Sayfalar

Salı, Haziran 14, 2022

Sevgili annem! Annem...

Annemin fotoğraflarına bakarken gülümsemeden edemiyorum. Çünkü o her fotoğrafta gülümseyen birisi. Yüzündeki masumluk, o tatlı haller, canım canım diyerek ekrana bakmama neden oluyor. Onu tanısanız çok seversiniz... çünkü o çok sevilebilecek, insanın canını verebileceği bir kadın.

Çiçekleri, renkleri, canlılığı çok seviyor. Kendisi en güzel çiçek haberi yok!

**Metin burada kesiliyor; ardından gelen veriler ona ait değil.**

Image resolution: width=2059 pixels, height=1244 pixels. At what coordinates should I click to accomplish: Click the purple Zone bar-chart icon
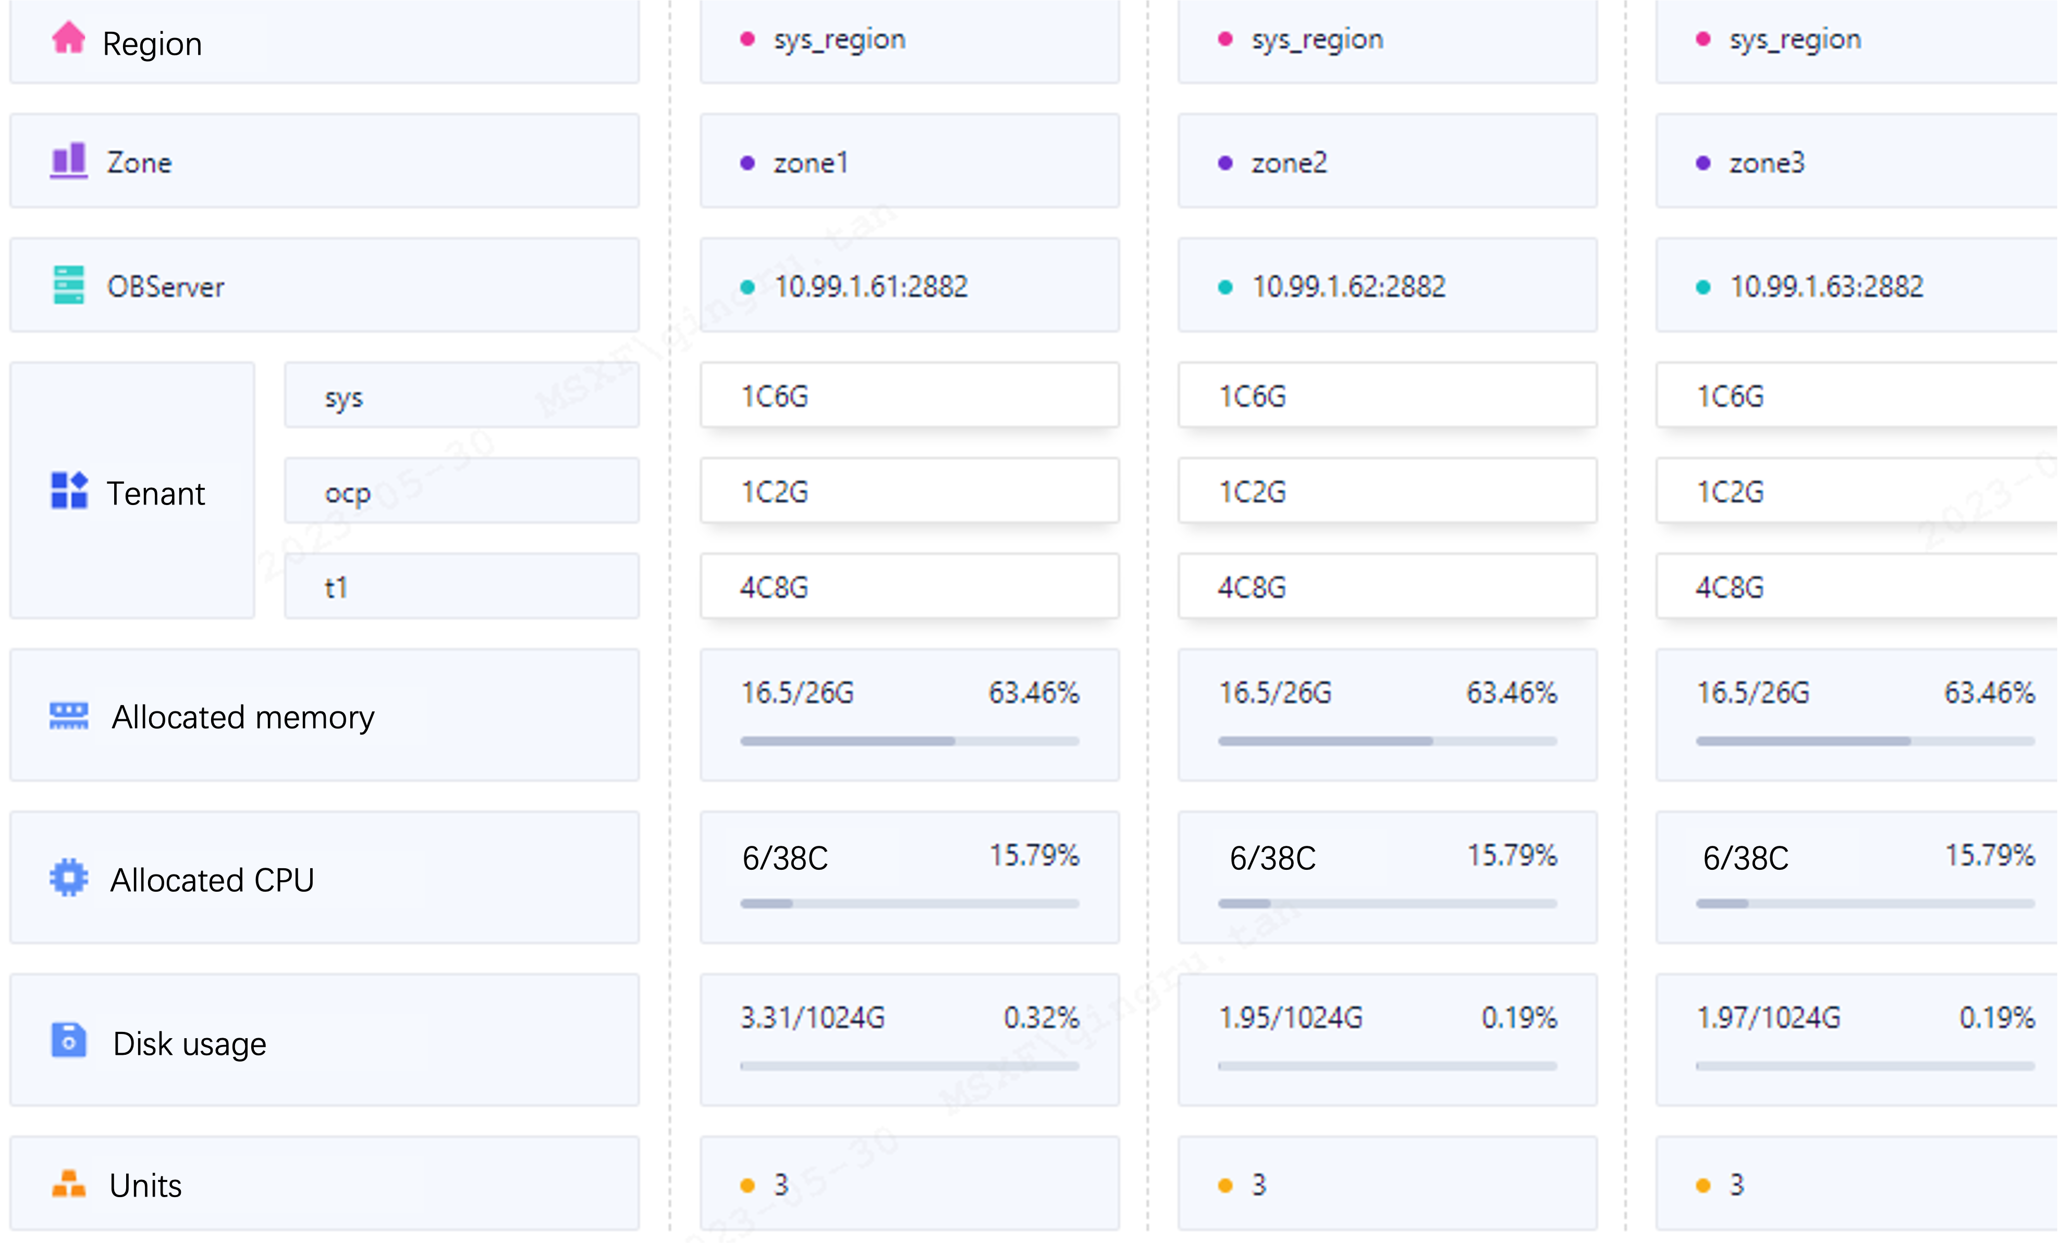(x=69, y=160)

Hatta ona göre biraz renksiz bir insan olduğum için bana da kızıyor. 😍

Özellikle yeni fotoğraf çekilmiş ise, o fotoğraf kimin telefonunda olursa olsun kendi telefonuma da alıyorum. Bakıyorum, seviyorum, öpüyorum bazen. Sonra içime derin, acı verici bir düşünce saplanıyor. Ya bir gün ölürse ve ben onun fotoğraflarına böyle bakarsam? Her baktığımda ise o kahkahasını, o gülen gözlerini göremediğim için kahrolursam? Şu an bu satırları yazmak bile gözlerimin dolmasına neden oluyor. Sevginin acı veren, insanı mahveden yanı bu işte. Onları bir gün kaybedebileceğini bilmek, bunun farkında olmak... çok acı veriyor. 

Tabii bu acıya saplanıp kalmamayı tercih ediyorum, yoksa zamanı durdurmaya çalışmak gibi çılgınca çaba vermeyen uğraşlar içine girmekten, kafayı bir yerde sıyırmaktan, odağımı kaybetmekten, en önemlisi de inancımı kötüye düşürmekten korkuyorum. Çok düşünmek bana iyi gelmiyor. Çok sevmek de bana iyi gelmiyor. Ama bu hayatta çok seven, gerçekten seven bir insanım işte. Ne oldu? madalyam mı var? Hayır. İnsanın canını mutlu ettiği kadar yakmaktan başka bir halta yaramıyor. 
Bütün sevdiklerimize sağlıklı, huzurlu, mutlu uzun ama çok uzun ömürler diliyorum. Seni seviyorum annem! Anne kelimesinin bendeki karşılığısın sen. İçim gidiyor anne derken... annem!